§ **Exercise objective**
Each line from the start of the listing below through the line containing "[فیسبوک] (327, 1330)" should be reproduced exactly, with no others.
────
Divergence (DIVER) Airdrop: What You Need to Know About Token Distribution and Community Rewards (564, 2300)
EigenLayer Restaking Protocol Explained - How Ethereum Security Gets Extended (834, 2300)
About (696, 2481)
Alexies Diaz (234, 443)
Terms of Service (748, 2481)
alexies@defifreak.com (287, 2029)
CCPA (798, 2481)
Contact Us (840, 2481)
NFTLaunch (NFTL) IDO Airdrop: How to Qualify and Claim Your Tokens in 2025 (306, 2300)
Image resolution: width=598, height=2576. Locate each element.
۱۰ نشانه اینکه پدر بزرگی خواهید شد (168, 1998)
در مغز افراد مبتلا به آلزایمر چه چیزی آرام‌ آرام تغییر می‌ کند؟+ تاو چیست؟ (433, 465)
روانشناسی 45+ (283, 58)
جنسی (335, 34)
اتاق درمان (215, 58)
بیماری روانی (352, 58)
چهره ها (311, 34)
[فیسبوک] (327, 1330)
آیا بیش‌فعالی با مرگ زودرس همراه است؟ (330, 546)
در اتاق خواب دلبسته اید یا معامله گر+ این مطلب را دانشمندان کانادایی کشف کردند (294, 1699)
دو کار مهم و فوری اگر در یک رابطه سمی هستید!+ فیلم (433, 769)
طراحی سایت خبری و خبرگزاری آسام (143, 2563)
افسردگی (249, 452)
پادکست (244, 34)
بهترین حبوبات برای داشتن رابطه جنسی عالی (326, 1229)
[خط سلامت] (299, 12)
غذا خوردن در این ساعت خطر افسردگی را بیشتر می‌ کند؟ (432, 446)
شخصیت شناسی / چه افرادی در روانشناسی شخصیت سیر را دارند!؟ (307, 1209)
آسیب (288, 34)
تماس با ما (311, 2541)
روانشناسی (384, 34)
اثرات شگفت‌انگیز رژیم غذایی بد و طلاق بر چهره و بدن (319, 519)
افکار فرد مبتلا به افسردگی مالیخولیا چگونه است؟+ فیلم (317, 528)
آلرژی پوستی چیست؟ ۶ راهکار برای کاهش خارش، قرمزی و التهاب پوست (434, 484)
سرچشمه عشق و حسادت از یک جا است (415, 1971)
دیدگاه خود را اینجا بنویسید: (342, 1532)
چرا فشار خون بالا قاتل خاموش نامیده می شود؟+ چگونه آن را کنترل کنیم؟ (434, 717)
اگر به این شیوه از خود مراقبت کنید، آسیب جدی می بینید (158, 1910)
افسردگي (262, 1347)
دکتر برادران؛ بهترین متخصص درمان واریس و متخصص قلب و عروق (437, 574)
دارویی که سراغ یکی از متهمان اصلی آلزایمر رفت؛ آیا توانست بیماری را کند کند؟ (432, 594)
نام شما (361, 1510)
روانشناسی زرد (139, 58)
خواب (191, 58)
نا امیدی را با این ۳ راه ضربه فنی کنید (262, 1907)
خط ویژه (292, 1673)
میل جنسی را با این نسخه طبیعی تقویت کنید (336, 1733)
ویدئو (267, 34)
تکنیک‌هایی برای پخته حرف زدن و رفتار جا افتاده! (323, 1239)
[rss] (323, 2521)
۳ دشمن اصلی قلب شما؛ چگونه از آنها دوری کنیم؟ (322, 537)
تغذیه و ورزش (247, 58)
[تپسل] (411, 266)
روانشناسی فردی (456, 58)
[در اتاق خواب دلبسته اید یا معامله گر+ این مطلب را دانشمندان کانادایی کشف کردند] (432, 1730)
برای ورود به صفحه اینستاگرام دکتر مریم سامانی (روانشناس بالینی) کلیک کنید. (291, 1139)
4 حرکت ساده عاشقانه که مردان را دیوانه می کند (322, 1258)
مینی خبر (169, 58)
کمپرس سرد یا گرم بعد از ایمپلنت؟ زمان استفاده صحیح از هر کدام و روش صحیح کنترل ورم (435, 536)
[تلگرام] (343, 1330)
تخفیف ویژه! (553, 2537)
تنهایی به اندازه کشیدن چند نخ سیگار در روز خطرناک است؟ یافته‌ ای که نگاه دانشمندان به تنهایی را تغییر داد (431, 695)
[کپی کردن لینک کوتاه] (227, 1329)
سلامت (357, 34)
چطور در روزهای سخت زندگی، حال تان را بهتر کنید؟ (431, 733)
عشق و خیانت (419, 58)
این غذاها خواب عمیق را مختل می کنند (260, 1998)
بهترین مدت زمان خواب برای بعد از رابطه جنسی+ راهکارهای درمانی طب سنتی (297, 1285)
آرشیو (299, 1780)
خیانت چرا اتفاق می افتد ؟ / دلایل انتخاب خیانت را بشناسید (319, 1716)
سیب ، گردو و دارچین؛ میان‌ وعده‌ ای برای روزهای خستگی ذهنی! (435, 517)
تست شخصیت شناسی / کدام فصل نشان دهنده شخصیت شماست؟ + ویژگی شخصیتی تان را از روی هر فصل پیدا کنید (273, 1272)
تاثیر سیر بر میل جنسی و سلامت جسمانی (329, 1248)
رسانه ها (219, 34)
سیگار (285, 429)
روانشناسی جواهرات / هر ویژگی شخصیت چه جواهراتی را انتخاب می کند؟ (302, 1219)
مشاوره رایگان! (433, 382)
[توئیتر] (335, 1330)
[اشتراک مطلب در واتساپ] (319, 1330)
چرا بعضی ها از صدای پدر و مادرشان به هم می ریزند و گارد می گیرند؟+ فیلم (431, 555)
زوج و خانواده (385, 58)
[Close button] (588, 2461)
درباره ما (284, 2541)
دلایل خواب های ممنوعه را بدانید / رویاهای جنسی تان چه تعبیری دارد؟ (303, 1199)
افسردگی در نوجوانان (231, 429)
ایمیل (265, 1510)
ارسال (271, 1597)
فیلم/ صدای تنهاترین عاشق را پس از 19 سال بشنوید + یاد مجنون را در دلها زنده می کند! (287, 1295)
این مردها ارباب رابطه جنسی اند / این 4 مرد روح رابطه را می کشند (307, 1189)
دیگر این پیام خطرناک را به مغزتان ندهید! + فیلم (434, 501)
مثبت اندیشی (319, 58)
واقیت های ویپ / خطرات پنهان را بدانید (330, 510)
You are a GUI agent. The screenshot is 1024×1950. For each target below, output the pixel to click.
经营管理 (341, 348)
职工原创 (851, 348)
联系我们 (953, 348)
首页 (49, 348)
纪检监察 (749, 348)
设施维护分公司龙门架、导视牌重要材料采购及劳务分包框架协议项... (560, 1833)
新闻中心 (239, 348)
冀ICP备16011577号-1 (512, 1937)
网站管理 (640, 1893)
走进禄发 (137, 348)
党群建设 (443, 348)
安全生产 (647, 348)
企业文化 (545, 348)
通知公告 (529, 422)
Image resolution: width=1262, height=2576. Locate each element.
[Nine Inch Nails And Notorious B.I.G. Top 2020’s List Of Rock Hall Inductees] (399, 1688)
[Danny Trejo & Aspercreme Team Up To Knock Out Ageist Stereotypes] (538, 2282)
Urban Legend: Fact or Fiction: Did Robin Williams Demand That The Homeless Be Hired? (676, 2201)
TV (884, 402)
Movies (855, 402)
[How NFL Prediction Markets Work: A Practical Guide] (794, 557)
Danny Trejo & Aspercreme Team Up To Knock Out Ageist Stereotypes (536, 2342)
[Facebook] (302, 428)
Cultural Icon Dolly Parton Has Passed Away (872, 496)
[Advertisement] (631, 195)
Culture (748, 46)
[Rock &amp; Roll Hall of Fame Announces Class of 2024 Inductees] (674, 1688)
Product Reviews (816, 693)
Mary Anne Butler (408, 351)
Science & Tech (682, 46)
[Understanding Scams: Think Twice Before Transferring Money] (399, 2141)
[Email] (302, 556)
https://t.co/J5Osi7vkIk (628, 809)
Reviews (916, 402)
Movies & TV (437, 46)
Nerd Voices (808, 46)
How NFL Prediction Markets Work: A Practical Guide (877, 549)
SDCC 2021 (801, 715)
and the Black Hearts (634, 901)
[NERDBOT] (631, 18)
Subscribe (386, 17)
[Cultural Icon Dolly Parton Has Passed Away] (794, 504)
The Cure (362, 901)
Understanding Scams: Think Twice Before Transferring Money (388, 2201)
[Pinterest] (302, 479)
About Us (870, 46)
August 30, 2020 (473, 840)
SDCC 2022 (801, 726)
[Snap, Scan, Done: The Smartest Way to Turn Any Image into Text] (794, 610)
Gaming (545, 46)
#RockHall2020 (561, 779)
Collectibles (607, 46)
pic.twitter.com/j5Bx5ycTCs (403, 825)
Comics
────
§ **Solution to the exercise**
Divergence (DIVER) Airdrop: What You Need to Know About Token Distribution and Community Rewards (564, 2300)
EigenLayer Restaking Protocol Explained - How Ethereum Security Gets Extended (834, 2300)
About (696, 2481)
Alexies Diaz (234, 443)
Terms of Service (748, 2481)
alexies@defifreak.com (287, 2029)
CCPA (798, 2481)
Contact Us (840, 2481)
NFTLaunch (NFTL) IDO Airdrop: How to Qualify and Claim Your Tokens in 2025 (306, 2300)
Image resolution: width=598, height=2576. Locate each element.
۱۰ نشانه اینکه پدر بزرگی خواهید شد (168, 1998)
در مغز افراد مبتلا به آلزایمر چه چیزی آرام‌ آرام تغییر می‌ کند؟+ تاو چیست؟ (433, 465)
روانشناسی 45+ (283, 58)
جنسی (335, 34)
اتاق درمان (215, 58)
بیماری روانی (352, 58)
چهره ها (311, 34)
[فیسبوک] (327, 1330)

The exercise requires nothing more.